INPUT DATA:
□ □ □ □ □ □ □
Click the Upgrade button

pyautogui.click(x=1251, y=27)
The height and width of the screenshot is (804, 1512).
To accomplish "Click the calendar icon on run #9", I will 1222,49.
□ □ □ □ □ □ □
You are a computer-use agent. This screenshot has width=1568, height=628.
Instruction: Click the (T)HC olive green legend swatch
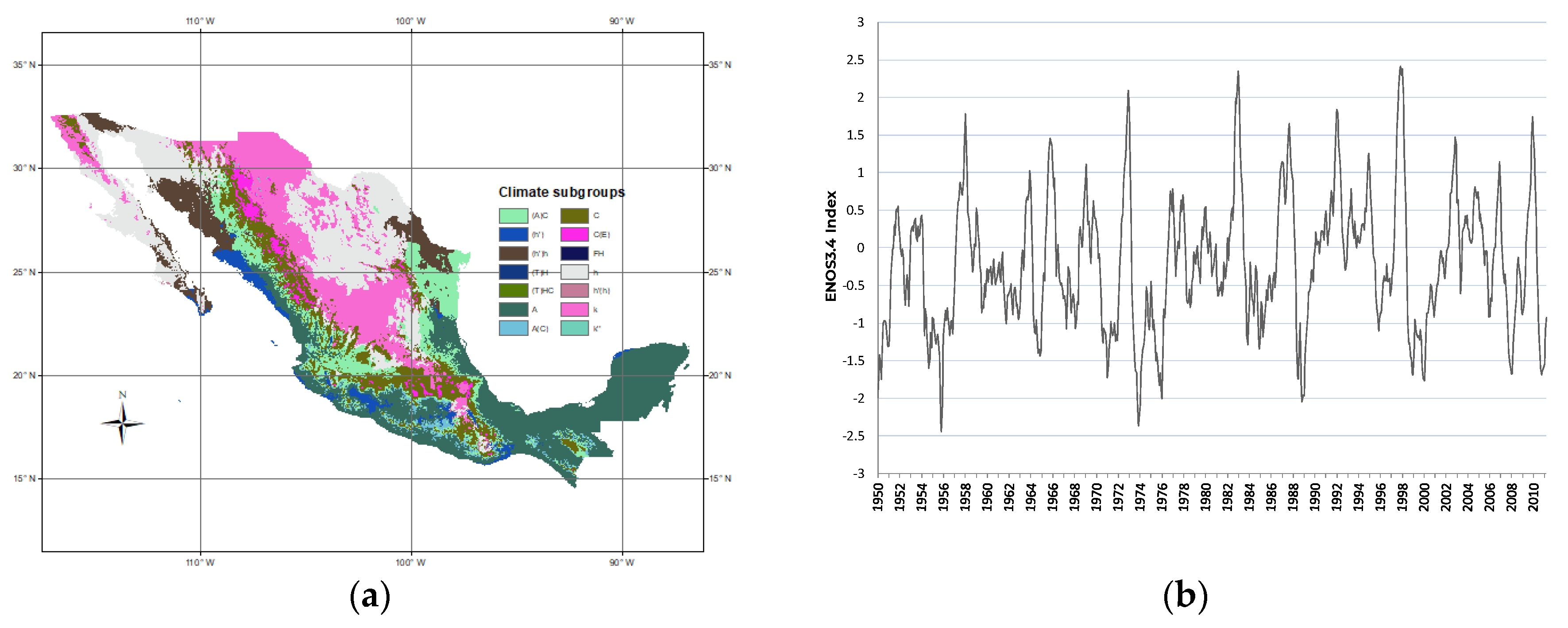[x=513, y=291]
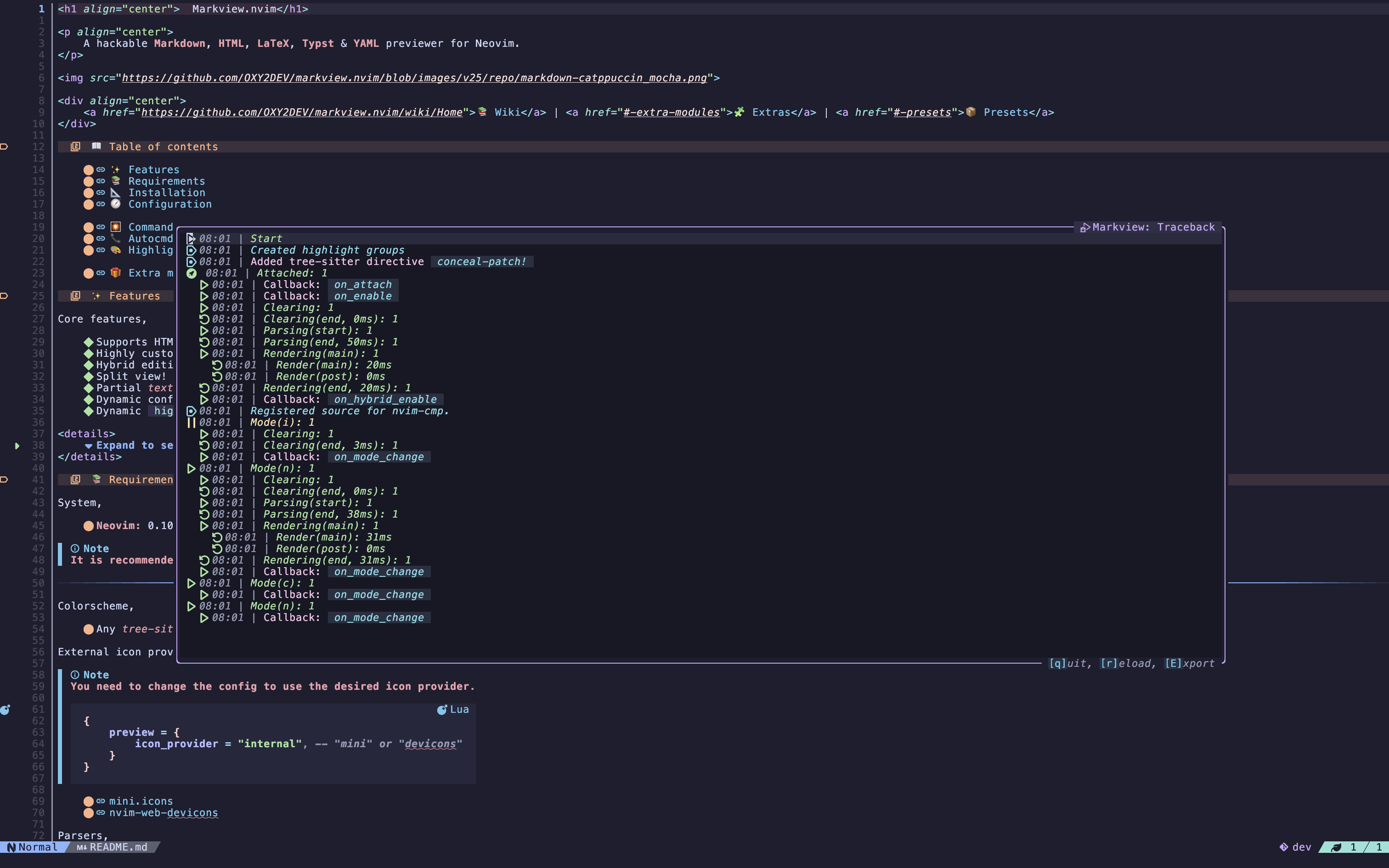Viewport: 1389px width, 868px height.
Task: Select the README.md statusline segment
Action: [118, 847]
□ □ □ □ □ □ □
Above are the records; copy each line from them that includes the string "screenshot".

ANSWER FOR THIS EXERCISE:
The height and width of the screenshot is (804, 1512).
You are a computer-use agent. This screenshot has width=1568, height=628.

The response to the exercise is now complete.